Skip the pictures and repeat each line of the data exactly.

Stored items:
══════

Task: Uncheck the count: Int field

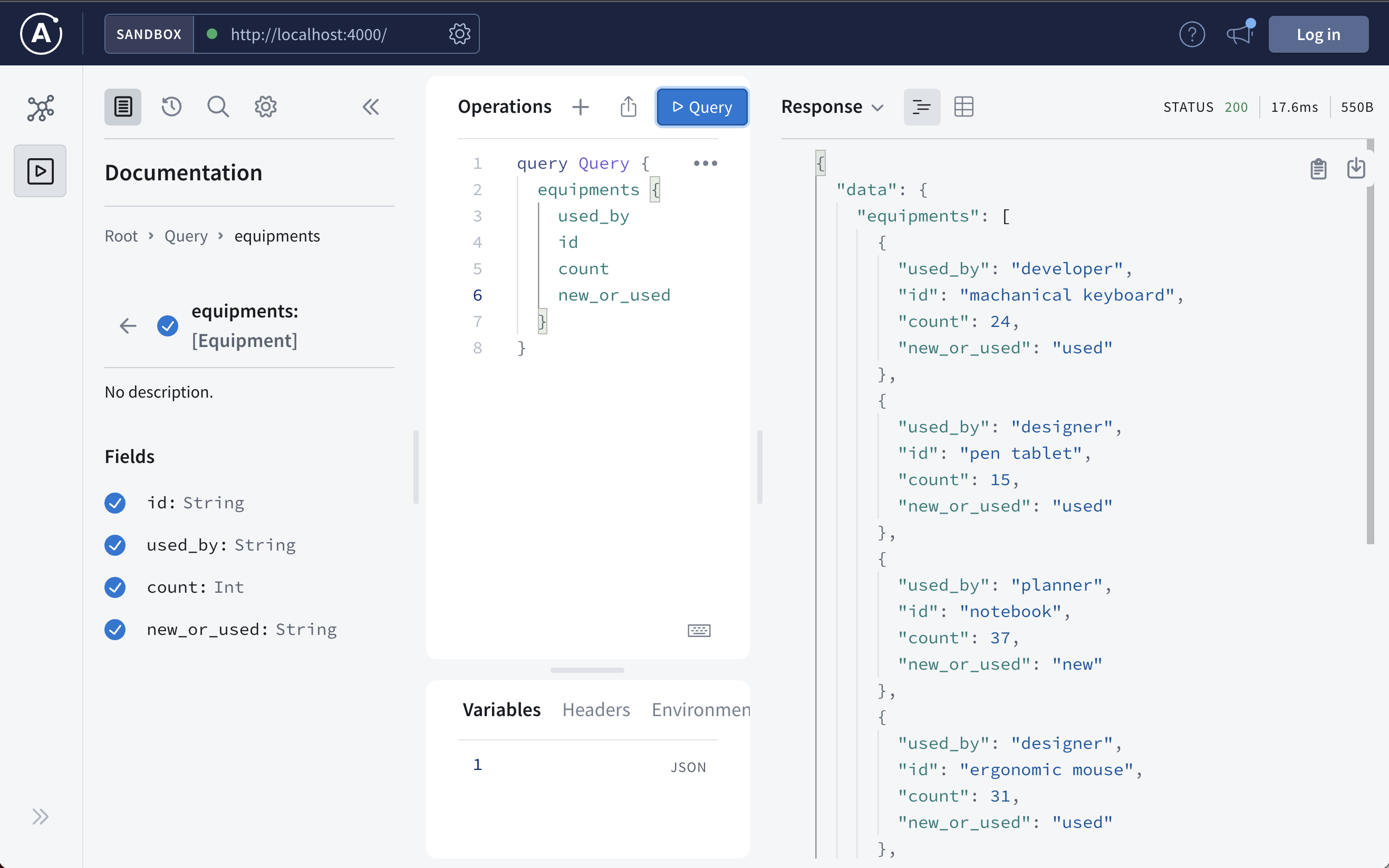Action: 115,587
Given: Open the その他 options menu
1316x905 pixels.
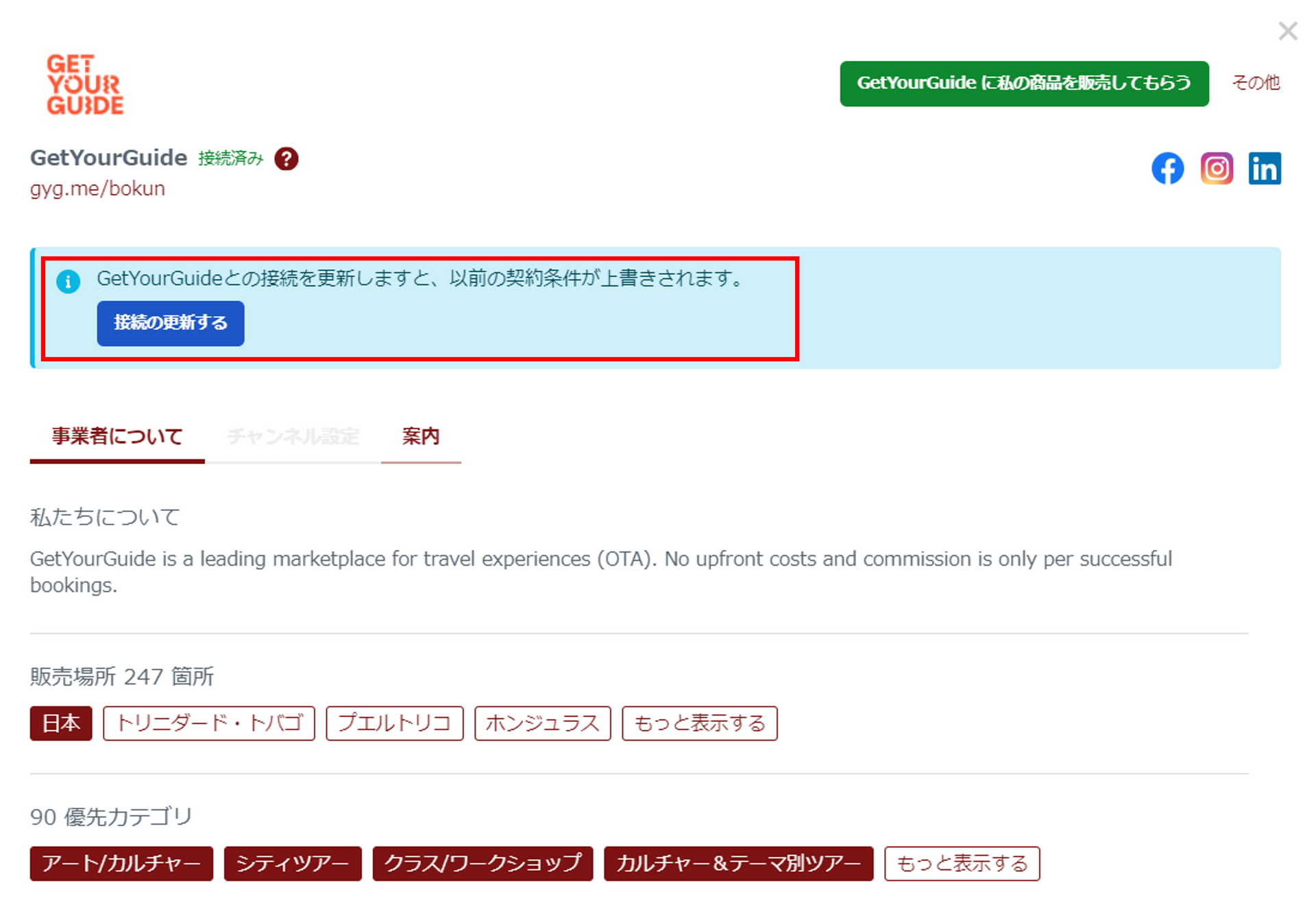Looking at the screenshot, I should tap(1256, 83).
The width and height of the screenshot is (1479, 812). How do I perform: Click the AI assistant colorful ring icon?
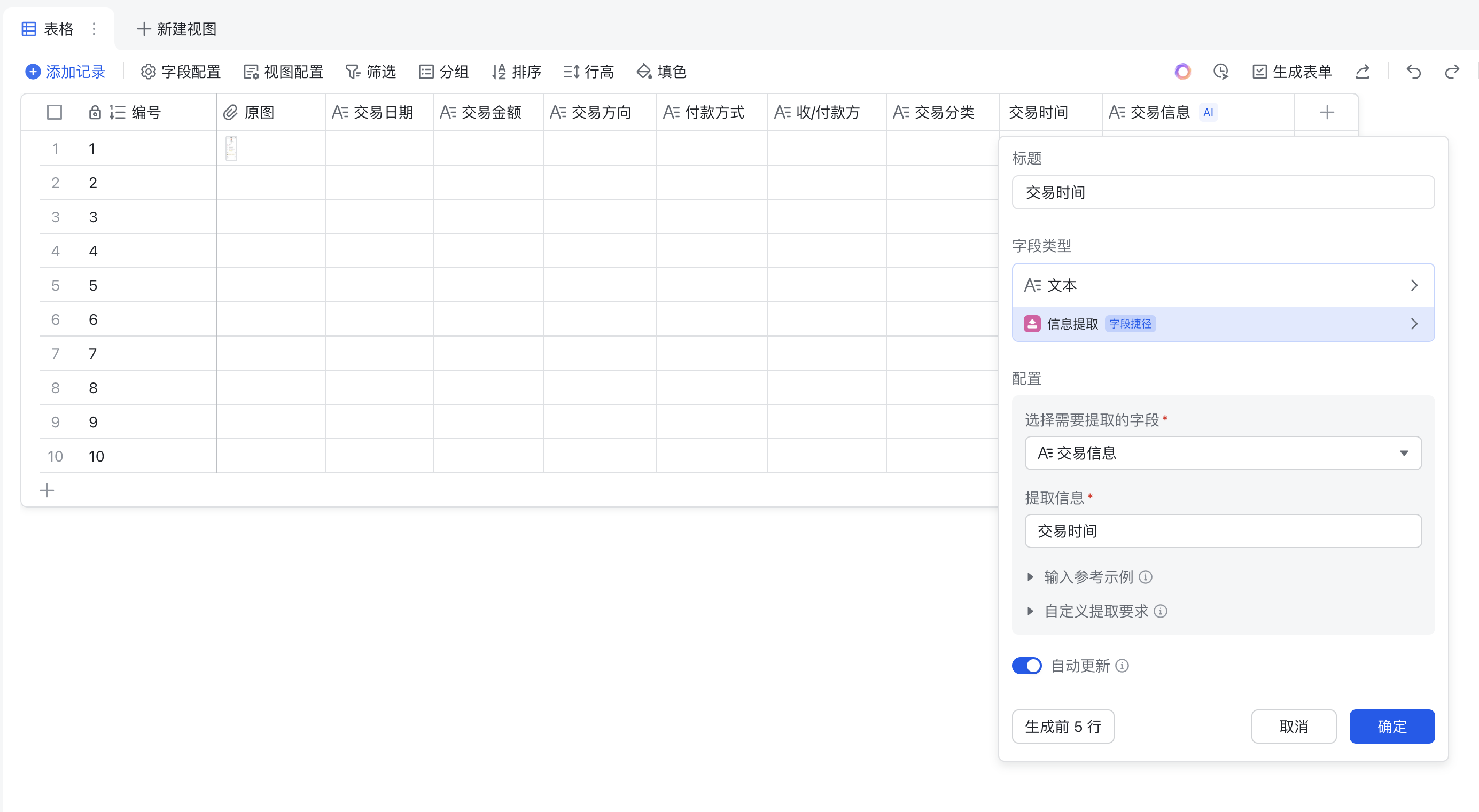tap(1182, 72)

══════

Expected answer
Task: Uncheck the count: Int field

Action: 115,587
Given: Open the その他 options menu
1316x905 pixels.
Looking at the screenshot, I should tap(1256, 83).
The width and height of the screenshot is (1479, 812). How do I perform: Click the AI assistant colorful ring icon?
tap(1182, 72)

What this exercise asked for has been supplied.